--- AIM OF THE TASK ---
Identify each line of the data below that contains the word "green", and copy those lines out in full.

-- -- --

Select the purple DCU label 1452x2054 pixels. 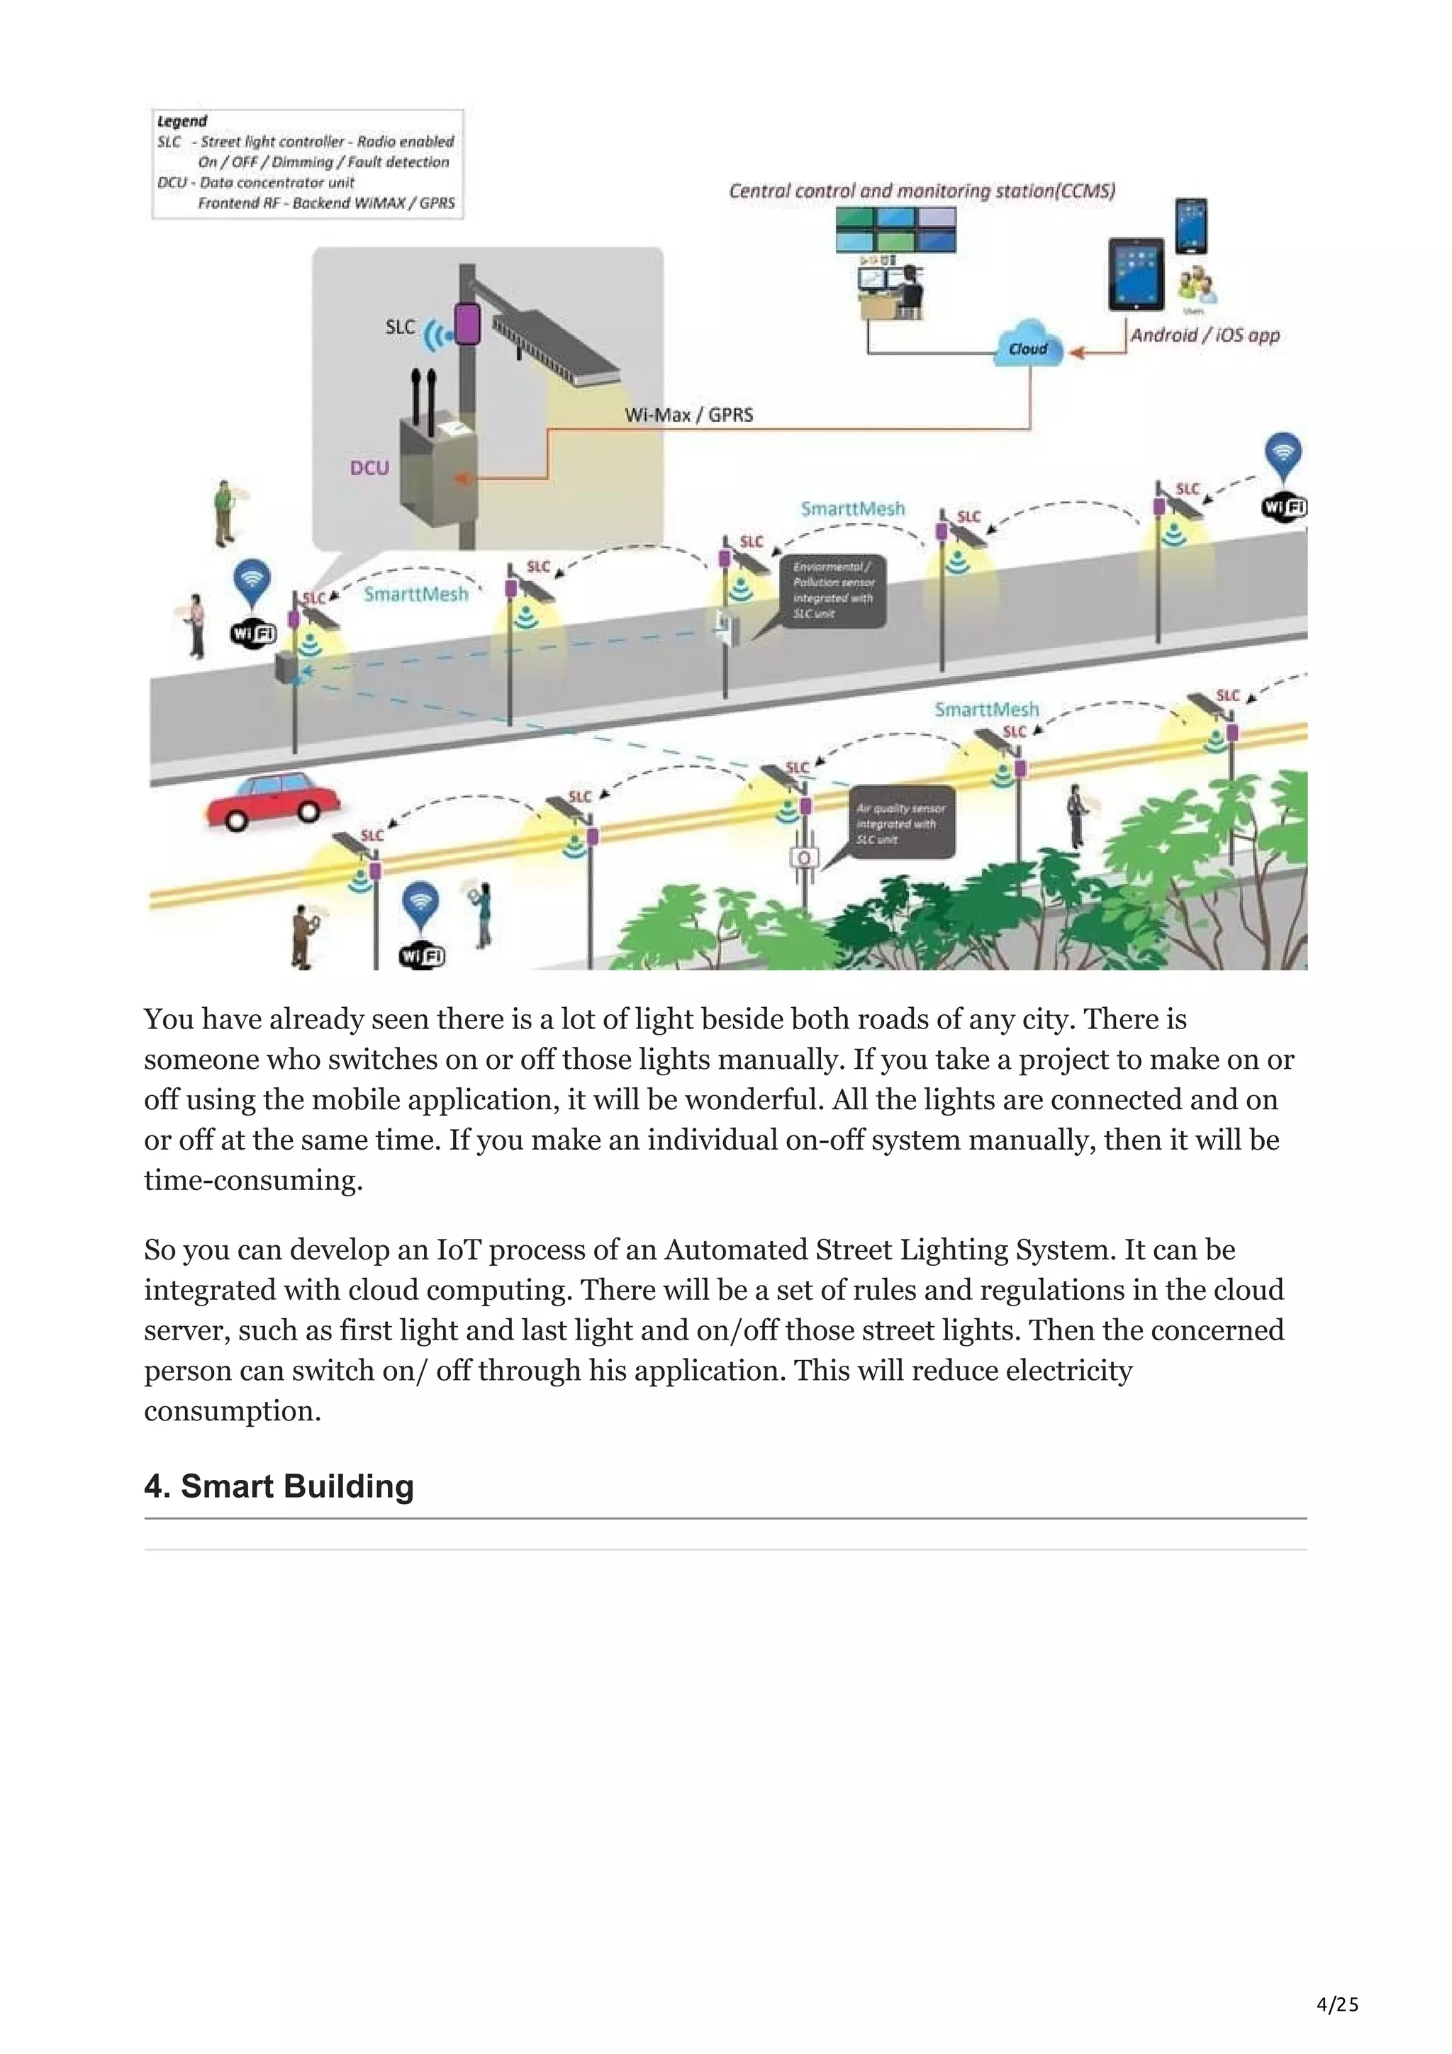pos(369,468)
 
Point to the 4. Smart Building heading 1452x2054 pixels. pos(279,1486)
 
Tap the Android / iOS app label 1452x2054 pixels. pos(1204,335)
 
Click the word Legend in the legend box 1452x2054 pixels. pos(182,120)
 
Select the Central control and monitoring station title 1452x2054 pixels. pos(922,191)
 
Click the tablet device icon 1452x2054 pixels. pos(1137,274)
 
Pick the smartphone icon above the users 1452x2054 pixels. pos(1191,226)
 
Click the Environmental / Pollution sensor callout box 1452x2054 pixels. pos(833,590)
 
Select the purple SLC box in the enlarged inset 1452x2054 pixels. pos(467,324)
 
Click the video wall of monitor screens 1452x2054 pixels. pos(895,230)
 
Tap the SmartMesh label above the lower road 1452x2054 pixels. pos(986,709)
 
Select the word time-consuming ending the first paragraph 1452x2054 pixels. pos(253,1180)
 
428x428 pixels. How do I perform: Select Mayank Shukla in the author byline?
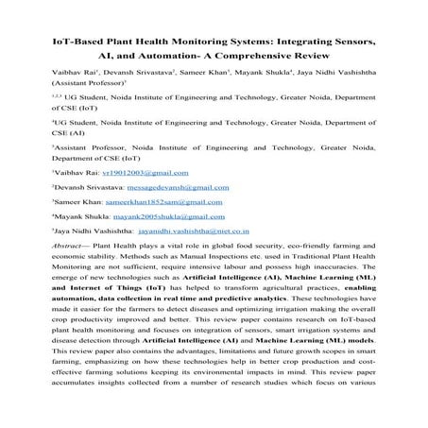point(263,83)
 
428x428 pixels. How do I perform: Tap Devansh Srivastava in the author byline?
point(134,83)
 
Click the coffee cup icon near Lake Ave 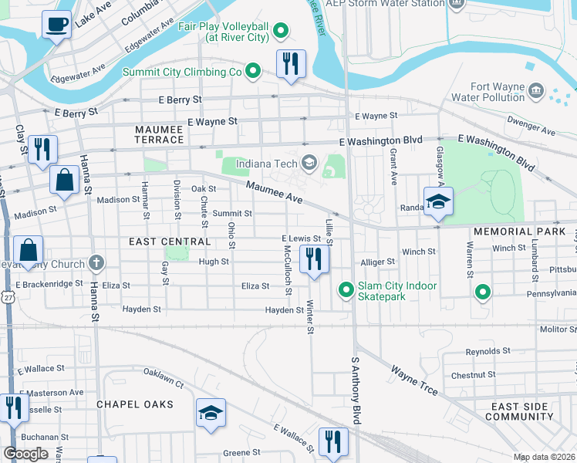56,25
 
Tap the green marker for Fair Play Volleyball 281,31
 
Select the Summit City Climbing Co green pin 252,72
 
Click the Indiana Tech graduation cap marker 309,161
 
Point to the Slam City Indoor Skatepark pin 346,290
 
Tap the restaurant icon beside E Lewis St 313,259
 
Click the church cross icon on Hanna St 96,264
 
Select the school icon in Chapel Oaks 210,413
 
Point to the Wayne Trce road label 414,381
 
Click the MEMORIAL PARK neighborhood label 514,231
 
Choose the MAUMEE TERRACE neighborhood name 159,134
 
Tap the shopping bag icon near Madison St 65,180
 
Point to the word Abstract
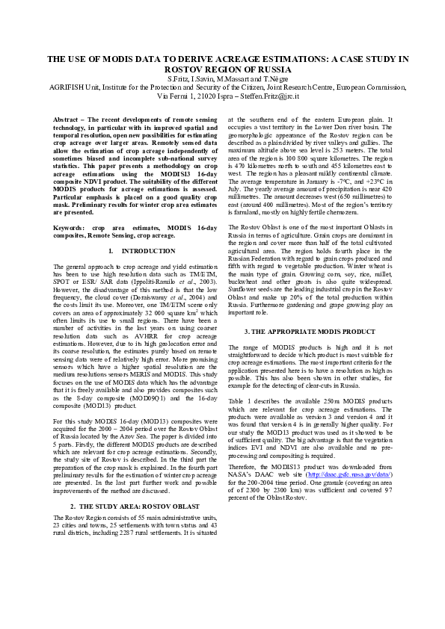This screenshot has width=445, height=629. [x=67, y=120]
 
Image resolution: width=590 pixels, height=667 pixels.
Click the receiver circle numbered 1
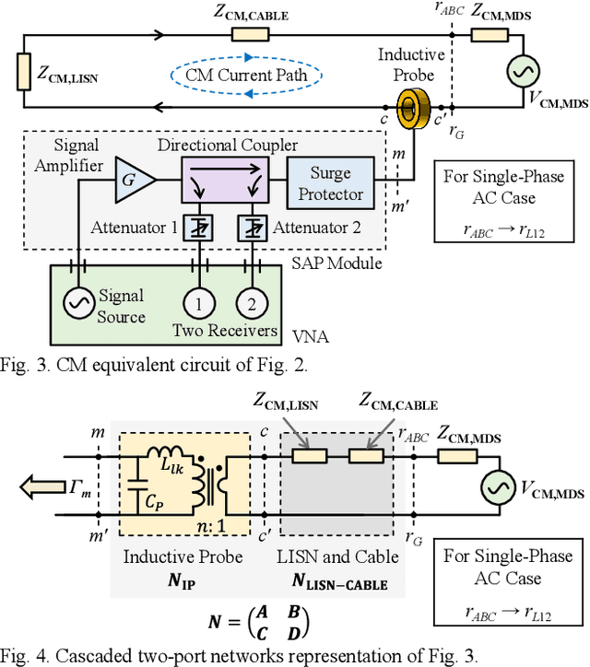195,303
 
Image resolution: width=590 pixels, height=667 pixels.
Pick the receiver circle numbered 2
248,303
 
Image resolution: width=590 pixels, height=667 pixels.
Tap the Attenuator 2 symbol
246,227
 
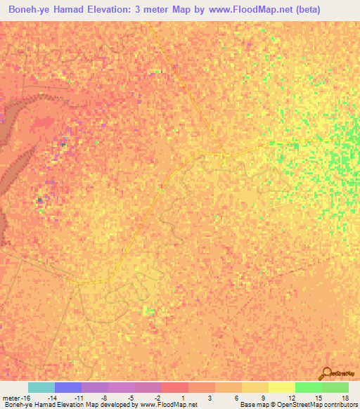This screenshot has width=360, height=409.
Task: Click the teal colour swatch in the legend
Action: click(41, 387)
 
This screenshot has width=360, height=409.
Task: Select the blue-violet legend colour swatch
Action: click(68, 387)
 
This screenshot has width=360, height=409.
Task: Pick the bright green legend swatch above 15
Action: click(308, 387)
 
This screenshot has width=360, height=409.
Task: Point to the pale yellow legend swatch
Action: click(281, 387)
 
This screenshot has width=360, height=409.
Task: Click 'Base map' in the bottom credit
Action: click(253, 405)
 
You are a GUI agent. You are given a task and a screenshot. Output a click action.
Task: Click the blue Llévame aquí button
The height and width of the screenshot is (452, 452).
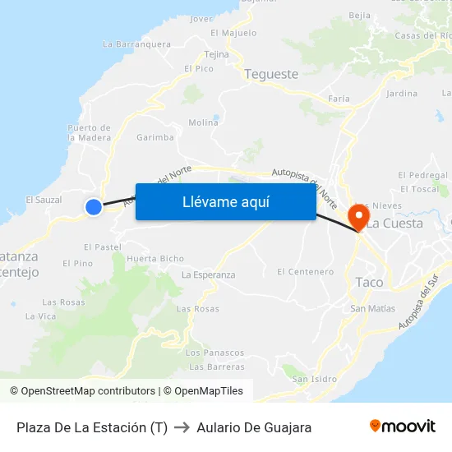(225, 201)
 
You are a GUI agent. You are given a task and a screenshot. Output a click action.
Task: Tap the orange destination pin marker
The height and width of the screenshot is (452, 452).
(359, 217)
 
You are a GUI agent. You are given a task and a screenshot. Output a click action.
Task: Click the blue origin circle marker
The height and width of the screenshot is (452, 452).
(94, 208)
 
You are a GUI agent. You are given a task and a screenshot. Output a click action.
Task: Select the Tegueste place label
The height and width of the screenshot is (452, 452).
(271, 74)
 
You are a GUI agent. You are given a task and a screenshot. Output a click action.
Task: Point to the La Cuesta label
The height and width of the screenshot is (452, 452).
(394, 223)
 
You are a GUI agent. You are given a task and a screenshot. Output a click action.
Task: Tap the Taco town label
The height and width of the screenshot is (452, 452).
(369, 282)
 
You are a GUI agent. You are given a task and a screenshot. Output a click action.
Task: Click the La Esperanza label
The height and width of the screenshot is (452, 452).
(208, 274)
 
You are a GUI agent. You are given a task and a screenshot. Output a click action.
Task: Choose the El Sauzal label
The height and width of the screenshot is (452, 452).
(44, 200)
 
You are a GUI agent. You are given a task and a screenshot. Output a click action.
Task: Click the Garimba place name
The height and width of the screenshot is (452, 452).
(155, 137)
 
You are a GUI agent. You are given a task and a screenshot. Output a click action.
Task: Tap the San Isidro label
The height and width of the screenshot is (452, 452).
(314, 379)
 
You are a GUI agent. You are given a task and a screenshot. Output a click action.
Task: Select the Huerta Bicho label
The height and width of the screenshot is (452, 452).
(155, 259)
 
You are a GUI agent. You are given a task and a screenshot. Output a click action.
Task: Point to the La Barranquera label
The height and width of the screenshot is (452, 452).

-- -- --

--- RESULT FOR THIS EXERCISE ---
Tap the green marker for Fair Play Volleyball 281,31
Select the Summit City Climbing Co green pin 252,72
Task: Pick the bright green legend swatch above 15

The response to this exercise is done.